Consider the complexity of getting a patient from their home to a catheterization lab within 90 minutes, even in ideal circumstances. This short time frame encourages, by design, a low threshold to activate the system. We accept that some patients will receive an unnecessary catheterization or systemic fibrinolysis although the recommendation is based on level B evidence.
Compliance with the STEMI guidelines is more labor-intensive and complex than compliance with the 1-hour sepsis bundle. So, is STEMI a fair comparison to sepsis? Both syndromes are common, potentially deadly, and time-sensitive. Both require early recognition, but neither has a definitive diagnostic test. Instead, diagnosis requires an integration of multiple complex clinical factors. Both are backed by imperfect science that continues to evolve. Over-diagnosis of either will expose the patient to potentially harmful therapies.
The early management of STEMI is a valid comparison to the early management of sepsis. We must consider this comparison as we ponder the 1-hour sepsis bundle.
Is triage time the appropriate time-zero? In either condition, triage time is too early in some cases and too late in others. Unfortunately, there is no better alternative, and STEMI guidelines have evolved to start the clock before triage. Using a point such as “recognition of sepsis” would fail to capture delayed recognition.
Is it possible to diagnose and initiate treatment for sepsis in such a short time frame? Consider the treatment received by the usual care group of the PROCESS trial (The ProCESS Investigators. N Engl J Med. 2014;370:1683). Prior to meeting entry criteria, which occurred in less than 1 hour, patients in this group received an initial fluid bolus and had a lactate assessment. Prior to randomization, which occurred at around 90 minutes, this group completed 28 mL/kg of crystalloid fluid, and 76% received antibiotics. Thus, the usual-care group in this study nearly achieved the 1-hour bundle currently being contested.
Is it appropriate for a guideline to strongly recommend interventions not backed by level A evidence? The recommendation for FMC to catheterization within 90 minutes has not been studied in a controlled way. The precise dosing and timing of fibrinolysis is also not based on controlled data. Reperfusion devices and antiplatelet agents continue to be rigorously studied, sometimes with conflicting results.
Finally, should the 1-hour bundle be abandoned out of concern that it will be used as a national performance metric? First, there is currently no indication that the 1-hour bundle will be adopted as a performance metric. For the sake of argument, let’s assume the 1-hour bundle will be regulated and used to compare hospitals. Is there reason to think this bundle favors some hospitals over others and will lead to an unfair comparison? Is there significant inequity in the ability to draw blood cultures, send a lactate, start IV fluids, and initiate antibiotics?
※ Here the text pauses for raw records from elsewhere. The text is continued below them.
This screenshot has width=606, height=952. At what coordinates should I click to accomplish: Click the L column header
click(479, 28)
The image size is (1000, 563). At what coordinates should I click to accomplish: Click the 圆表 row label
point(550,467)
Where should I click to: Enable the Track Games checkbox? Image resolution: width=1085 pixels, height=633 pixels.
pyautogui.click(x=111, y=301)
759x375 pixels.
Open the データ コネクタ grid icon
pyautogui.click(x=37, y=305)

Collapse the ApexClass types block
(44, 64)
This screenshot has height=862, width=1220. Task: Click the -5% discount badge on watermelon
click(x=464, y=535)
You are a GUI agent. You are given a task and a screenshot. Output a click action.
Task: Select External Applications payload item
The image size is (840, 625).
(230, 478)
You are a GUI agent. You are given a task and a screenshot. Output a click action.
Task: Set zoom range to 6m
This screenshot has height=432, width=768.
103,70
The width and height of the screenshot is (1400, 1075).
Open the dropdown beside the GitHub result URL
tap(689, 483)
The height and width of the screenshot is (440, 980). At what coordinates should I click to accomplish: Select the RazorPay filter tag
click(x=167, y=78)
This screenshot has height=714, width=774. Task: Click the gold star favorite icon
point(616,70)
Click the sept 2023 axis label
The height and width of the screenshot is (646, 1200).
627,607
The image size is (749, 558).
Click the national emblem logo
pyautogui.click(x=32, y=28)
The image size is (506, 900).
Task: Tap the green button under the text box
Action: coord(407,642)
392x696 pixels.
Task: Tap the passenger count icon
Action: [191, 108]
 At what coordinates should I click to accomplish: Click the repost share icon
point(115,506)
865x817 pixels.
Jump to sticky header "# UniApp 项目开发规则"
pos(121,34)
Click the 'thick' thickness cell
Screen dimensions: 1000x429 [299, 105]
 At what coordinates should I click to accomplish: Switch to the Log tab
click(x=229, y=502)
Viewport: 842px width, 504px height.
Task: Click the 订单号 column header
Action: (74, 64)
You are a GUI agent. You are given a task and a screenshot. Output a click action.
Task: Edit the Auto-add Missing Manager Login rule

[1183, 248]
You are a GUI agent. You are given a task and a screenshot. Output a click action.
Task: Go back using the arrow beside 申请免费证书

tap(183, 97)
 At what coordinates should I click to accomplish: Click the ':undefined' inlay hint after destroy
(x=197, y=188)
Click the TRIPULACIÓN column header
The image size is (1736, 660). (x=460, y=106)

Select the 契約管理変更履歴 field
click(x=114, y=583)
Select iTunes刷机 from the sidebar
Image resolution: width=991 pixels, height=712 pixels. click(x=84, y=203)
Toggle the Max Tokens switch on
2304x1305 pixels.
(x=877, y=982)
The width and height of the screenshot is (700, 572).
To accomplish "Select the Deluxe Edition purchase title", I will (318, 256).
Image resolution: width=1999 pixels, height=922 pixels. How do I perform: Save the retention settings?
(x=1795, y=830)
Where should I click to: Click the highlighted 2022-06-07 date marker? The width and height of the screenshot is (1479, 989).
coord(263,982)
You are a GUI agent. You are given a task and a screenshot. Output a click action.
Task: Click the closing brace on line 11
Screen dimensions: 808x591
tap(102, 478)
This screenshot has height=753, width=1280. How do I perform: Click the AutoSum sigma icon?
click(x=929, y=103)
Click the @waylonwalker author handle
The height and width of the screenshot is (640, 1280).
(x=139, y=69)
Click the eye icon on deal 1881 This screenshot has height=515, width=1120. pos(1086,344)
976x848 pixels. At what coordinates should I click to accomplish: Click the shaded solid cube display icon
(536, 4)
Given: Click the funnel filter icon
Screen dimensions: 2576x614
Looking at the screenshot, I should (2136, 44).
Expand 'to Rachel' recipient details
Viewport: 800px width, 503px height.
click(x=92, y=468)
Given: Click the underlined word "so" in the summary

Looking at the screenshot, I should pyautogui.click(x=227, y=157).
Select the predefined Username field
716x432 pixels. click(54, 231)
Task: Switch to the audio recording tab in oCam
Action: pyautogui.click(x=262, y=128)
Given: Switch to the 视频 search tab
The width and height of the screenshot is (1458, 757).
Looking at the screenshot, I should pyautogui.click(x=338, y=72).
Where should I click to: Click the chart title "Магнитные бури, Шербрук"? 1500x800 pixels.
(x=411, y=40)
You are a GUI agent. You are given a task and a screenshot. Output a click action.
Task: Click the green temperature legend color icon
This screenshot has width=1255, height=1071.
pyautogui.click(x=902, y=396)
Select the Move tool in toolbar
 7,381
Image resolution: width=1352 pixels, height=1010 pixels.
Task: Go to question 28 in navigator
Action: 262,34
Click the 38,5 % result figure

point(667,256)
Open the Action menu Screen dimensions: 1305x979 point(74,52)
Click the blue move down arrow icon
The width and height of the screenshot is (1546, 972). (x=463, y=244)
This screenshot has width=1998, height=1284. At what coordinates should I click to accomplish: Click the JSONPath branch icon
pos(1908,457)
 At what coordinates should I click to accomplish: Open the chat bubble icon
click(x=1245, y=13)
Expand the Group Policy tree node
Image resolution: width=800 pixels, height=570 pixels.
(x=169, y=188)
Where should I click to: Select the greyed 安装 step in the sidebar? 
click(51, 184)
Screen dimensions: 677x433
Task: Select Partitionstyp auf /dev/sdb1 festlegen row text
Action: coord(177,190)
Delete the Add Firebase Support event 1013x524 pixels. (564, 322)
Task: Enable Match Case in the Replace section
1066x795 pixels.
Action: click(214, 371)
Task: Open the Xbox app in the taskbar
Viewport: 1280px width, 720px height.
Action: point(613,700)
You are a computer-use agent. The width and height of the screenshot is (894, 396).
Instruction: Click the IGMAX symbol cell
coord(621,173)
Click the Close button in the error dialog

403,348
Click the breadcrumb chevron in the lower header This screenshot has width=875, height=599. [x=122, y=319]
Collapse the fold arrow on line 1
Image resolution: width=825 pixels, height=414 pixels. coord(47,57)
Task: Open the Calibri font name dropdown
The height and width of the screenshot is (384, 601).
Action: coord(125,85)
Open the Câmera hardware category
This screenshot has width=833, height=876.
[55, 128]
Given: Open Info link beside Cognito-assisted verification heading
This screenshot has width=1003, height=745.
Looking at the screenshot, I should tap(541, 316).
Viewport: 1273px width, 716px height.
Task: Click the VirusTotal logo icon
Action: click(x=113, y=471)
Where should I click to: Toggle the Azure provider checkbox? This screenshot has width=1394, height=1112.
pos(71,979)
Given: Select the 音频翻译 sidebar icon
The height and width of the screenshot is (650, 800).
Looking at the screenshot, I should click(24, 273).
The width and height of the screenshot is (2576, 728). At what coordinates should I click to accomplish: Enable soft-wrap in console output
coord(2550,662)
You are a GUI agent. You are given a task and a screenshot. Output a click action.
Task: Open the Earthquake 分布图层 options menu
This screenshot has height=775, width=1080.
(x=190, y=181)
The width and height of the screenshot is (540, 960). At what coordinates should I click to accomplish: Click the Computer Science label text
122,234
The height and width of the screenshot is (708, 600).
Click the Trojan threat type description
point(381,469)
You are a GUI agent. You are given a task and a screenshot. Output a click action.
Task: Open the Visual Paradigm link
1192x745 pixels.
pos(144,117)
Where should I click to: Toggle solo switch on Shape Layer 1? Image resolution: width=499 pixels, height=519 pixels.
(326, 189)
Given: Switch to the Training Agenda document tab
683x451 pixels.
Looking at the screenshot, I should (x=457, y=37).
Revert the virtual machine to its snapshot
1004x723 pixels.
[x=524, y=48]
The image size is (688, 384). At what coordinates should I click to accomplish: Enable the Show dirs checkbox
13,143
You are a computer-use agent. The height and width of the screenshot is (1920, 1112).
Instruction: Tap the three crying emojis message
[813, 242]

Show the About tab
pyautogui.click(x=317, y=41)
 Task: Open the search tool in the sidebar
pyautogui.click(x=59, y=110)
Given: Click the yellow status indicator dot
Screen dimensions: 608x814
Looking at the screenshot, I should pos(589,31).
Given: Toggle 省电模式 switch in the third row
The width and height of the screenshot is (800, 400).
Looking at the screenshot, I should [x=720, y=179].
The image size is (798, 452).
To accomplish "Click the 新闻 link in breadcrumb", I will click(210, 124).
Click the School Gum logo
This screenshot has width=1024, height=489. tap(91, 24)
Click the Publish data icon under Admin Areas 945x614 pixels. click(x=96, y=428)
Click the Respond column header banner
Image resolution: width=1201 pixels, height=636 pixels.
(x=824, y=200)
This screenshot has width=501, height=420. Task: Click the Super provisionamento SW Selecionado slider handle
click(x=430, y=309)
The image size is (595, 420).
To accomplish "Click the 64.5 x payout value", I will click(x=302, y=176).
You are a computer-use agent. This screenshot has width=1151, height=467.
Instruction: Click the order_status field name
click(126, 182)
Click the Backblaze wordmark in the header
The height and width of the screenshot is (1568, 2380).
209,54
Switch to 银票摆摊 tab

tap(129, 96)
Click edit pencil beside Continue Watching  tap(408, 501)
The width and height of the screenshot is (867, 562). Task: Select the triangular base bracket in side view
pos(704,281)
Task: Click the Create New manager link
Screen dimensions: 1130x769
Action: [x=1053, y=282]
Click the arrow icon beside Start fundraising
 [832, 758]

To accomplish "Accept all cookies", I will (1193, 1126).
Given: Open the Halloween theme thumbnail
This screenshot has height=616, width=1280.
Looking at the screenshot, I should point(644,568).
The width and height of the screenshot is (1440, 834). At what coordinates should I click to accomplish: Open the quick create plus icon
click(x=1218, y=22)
Certainly, national compliance with such a metric would be very low at first. Therein lies the actual problem: a person who suffers a STEMI anywhere in the country is very likely to receive high-quality care. Currently, the same cannot be said about a patient with sepsis. Perhaps that should be the focus of our concern.
Dr. Uppal is Assistant Professor, NYU School of Medicine, Bellevue Hospital Center, New York, New York.